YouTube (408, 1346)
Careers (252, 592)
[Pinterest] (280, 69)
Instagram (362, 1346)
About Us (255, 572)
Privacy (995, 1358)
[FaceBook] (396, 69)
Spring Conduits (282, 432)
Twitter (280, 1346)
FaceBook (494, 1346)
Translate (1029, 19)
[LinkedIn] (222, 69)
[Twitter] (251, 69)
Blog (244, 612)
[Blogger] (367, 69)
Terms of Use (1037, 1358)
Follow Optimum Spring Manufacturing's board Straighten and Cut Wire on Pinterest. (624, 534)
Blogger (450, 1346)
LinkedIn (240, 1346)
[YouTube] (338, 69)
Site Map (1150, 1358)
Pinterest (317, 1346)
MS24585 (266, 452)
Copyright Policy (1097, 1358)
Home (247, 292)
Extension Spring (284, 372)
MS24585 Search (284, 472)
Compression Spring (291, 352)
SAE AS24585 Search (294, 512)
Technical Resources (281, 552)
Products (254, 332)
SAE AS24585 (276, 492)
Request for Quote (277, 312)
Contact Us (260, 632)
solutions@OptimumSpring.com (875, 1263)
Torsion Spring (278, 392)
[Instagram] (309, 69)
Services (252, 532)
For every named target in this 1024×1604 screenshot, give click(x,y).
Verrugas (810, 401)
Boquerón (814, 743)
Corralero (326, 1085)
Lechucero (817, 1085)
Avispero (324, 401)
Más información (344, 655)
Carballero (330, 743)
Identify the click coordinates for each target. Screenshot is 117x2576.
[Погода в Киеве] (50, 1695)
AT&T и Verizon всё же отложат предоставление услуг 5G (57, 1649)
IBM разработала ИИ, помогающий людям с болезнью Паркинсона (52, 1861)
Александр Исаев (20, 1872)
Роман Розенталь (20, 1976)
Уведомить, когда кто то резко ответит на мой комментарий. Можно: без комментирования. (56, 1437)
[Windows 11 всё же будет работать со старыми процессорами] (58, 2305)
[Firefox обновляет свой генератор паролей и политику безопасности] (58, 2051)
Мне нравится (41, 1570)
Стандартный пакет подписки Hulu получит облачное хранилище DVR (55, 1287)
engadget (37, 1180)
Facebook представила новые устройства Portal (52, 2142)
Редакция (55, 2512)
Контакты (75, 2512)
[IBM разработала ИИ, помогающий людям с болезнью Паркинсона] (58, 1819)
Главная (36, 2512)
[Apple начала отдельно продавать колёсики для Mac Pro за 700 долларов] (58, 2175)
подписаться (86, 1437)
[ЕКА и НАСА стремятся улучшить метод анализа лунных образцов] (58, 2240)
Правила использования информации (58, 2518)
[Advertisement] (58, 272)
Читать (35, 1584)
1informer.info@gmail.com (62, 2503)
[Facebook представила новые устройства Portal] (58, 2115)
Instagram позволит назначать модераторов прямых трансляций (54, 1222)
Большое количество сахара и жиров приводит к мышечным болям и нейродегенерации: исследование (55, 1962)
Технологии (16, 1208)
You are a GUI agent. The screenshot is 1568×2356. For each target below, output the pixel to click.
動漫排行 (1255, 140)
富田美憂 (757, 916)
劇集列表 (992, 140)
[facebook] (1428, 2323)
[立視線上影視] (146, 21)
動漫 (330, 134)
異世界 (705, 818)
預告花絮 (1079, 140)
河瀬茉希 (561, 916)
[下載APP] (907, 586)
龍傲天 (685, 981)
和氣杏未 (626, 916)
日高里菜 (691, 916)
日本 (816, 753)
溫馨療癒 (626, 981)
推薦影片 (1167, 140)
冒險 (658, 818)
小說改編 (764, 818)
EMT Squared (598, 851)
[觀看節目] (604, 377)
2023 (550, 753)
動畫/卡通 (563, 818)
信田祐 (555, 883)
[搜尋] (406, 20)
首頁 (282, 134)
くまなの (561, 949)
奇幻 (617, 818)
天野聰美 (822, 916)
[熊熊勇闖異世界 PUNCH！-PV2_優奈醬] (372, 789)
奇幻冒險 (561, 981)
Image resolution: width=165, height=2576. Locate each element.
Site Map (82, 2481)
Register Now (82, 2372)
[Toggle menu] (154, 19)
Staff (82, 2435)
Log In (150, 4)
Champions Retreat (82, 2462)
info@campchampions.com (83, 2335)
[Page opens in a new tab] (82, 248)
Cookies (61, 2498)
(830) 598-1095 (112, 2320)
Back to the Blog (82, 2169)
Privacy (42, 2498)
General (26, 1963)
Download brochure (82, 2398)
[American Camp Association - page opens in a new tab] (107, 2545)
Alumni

= = = = = = =

- ACTIVITY
What the answer needs is every line from the data above with "разработала" in it.

- RESPONSE TO THE TASK
IBM разработала ИИ, помогающий людям с болезнью Паркинсона (52, 1861)
[IBM разработала ИИ, помогающий людям с болезнью Паркинсона] (58, 1819)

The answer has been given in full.